Transforming Saudi Arabia: Leaving a Mark for My Daughters
Guest Contributor: Reem Mohammad Asaad is a Saudi Arabian financial advisor. Reem earned broad domestic and international acclaim after campaigning to replace an all male work force in Lingerie stores in Saudi Arabia with women, resulting in jobs for thousands of Saudi women. She was ranked the third most powerful Arab Women in 2012 by Arabian Business Magazine. Her next goal? To get private sector companies in Saudi Arabia to provide childcare facilities for working mothers.
“Sweetie, have you finished your homework?” I asked my eight-year-old daughter.
“Non, maman. Il était dificile” (‘No mom, it was hard’) she answers in French, her academic language. I had just returned from work; a nine to five demanding job that I was lucky to get even before the first formal interview. In fact, I was the only woman considered for such post, and my boss, an untraditional Saudi –and a father of four- who appreciates women managing family and career, is a wonderful man.
Although atypical here in Saudi Arabia, the trend is on the rise. Recently, employers and recruiters are acknowledging the importance (or at least the value) of having females in their team. They are also recognizing the benefits of gender diversity. In 2001, the Saudi banking industry, supported by the very powerful central bank began a gradual utilization of female talents. This was evident when one of the Kingdom’s most conservatively-cultured banks began to hire females in “unconventional” posts. I was one of the three first-time, highly paid women hired.
Our options? Economic research, fast track middle management, and head of women retail division. I was chosen for the second track. Today, that same bank employs at least 100 women in its landmark headquarters, including its head of Treasury finance is a female CPA holder, a high profile Columbia M&A specialist and many others.
In my early days, I vividly recall the strong resistance by many conservative staff members to our presence. In fact, some wouldn’t even share an elevator ride! In addition to banking, women today work in a variety of sectors such as retail, insurance, advertising and PR. Historically, the only two women employing sectors were education and medicine with very few posts in various government ministries and complete isolation from their male counterparts. But, since 1970, these sectors formed the founding blocks of employment for women in Saudi Arabia. We have a long way since then, thanks to the vision of the current ruler King Abdullah and the advancement of Saudi women in many fields which makes world headlines.
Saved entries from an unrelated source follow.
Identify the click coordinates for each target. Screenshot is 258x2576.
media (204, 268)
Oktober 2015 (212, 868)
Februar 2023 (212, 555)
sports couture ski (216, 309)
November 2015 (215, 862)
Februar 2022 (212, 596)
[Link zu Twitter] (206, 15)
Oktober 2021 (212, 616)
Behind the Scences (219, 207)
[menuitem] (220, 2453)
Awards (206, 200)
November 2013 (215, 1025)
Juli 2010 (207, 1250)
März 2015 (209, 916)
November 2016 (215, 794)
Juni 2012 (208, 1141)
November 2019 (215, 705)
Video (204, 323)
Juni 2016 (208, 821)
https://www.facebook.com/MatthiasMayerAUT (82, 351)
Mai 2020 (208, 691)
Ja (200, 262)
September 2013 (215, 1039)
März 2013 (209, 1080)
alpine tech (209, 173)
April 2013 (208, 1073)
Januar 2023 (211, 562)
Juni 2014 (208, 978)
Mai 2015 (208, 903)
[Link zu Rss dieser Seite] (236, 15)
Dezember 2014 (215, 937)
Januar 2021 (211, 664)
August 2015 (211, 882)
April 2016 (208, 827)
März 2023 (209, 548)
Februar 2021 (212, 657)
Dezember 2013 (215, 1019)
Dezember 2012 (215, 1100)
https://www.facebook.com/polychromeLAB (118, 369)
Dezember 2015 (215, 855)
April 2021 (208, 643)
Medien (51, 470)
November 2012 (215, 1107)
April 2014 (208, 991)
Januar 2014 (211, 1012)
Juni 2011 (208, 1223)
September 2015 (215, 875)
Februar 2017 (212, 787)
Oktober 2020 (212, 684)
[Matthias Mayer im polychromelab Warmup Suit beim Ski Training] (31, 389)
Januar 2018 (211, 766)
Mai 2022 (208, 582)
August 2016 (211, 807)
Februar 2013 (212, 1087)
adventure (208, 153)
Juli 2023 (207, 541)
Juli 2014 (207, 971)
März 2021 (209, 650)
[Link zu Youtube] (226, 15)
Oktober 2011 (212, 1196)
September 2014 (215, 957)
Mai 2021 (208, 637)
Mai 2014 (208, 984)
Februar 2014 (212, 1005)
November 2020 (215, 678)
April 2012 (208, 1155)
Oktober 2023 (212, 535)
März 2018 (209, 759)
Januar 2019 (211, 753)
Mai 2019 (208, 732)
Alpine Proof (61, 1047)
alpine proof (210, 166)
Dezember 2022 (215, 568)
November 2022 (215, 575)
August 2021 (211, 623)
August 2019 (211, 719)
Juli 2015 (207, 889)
So how do I manage a career and my family? Unlike for many of my western counterparts, in many emerging markets, access to in home childcare and domestic help is available and more affordable. I have a nanny who helps my husband and I look after our three daughters (Ages 8, 6 & 2).We also rely on a tutor to help with homework and conversational skills. There is very little time for leisure and entertainment other than week-end: Thursdays and Fridays in Saudi Arabia. I work very hard and am involved in many endeavors as such I admit that some quality time with the children is often compromised for career success and future planning.
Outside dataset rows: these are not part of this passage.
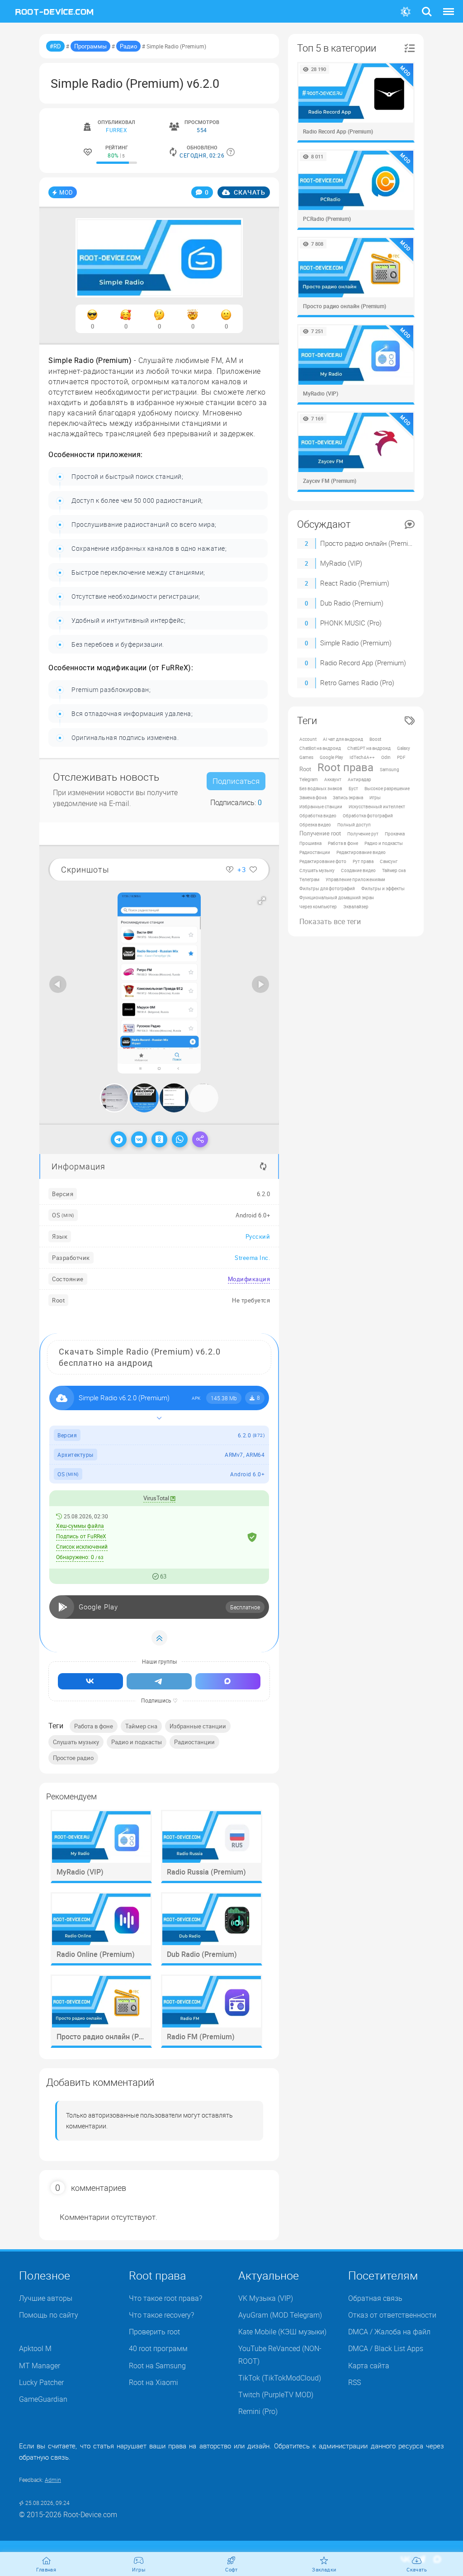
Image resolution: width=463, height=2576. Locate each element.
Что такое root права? (165, 2298)
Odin (386, 757)
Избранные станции (198, 1726)
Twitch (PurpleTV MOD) (275, 2394)
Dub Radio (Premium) (351, 602)
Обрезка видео (315, 824)
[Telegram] (119, 1139)
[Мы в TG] (159, 1681)
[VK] (139, 1139)
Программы (90, 46)
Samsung (389, 769)
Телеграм (309, 879)
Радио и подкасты (136, 1742)
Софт (231, 2569)
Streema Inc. (252, 1258)
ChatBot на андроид (320, 748)
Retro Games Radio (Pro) (357, 682)
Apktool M (35, 2348)
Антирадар (359, 779)
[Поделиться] (200, 1139)
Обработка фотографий (368, 815)
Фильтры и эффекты (383, 888)
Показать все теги (330, 921)
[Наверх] (159, 1638)
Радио (128, 46)
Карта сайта (368, 2366)
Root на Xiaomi (153, 2382)
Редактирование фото (322, 861)
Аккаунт (332, 779)
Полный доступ (354, 824)
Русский (258, 1236)
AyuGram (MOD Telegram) (280, 2315)
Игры (375, 797)
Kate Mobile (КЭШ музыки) (282, 2332)
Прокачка (395, 833)
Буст (353, 788)
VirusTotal (156, 1498)
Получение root (320, 833)
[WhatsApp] (180, 1139)
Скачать (248, 192)
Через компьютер (318, 906)
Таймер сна (141, 1726)
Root (305, 769)
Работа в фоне (93, 1726)
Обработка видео (317, 815)
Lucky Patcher (41, 2382)
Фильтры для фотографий (327, 888)
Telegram (308, 779)
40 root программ (158, 2348)
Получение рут (362, 833)
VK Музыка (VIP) (265, 2298)
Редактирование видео (361, 852)
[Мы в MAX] (227, 1681)
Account (308, 739)
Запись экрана (348, 797)
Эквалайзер (356, 906)
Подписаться (236, 781)
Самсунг (388, 861)
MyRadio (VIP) (341, 563)
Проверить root (154, 2332)
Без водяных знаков (320, 788)
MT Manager (39, 2366)
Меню (448, 6)
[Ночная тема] (406, 12)
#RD (55, 46)
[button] (262, 900)
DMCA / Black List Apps (385, 2348)
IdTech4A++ (362, 757)
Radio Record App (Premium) (363, 662)
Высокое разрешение (387, 788)
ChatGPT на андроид (369, 748)
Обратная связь (375, 2298)
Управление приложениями (355, 879)
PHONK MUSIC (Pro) (351, 622)
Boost (375, 739)
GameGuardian (43, 2399)
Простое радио (73, 1758)
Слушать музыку (76, 1742)
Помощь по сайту (48, 2315)
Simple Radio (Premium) (356, 642)
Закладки (324, 2569)
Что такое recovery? (161, 2315)
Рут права (363, 861)
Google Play (331, 757)
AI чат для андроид (343, 739)
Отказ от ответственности (392, 2315)
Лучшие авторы (45, 2298)
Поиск (427, 6)
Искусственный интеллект (377, 806)
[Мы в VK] (90, 1681)
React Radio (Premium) (354, 582)
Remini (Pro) (258, 2411)
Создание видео (358, 870)
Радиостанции (194, 1742)
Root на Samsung (157, 2366)
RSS (354, 2382)
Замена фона (312, 797)
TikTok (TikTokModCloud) (279, 2378)
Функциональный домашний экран (336, 897)
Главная (46, 2569)
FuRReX (116, 130)
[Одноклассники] (159, 1139)
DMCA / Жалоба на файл (389, 2332)
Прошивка (310, 843)
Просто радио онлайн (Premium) (370, 543)
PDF (401, 757)
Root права (345, 767)
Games (306, 757)
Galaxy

Previously, only an option for many rich women in my country – a category I do not fall in – work is now becoming more and more of an option for younger women. In 2008, I took a post as a lecturer on finance at a prestigious women’s college in the coastal city of Jeddah. My students varied in backgrounds, races and social strata. By the time I left teaching in 2011, many of my former students joined the workforce as co-ops and interns. The gratitude they showed and the lessons they learned from early saving to how to have career path and the motivation to stay the course appear to have influenced their lives positively, something for which I am very content.
“I always keep in my mind that how I live my life today will leave a long lasting mark in my daughters’ lives and the lives of women and men in generations to come.”
So, at the end of the day, it’s really a choice. But personally, I always keep in my mind that how I live my life today will leave a long lasting mark in my daughters’ lives and the lives of women and men in generations to come.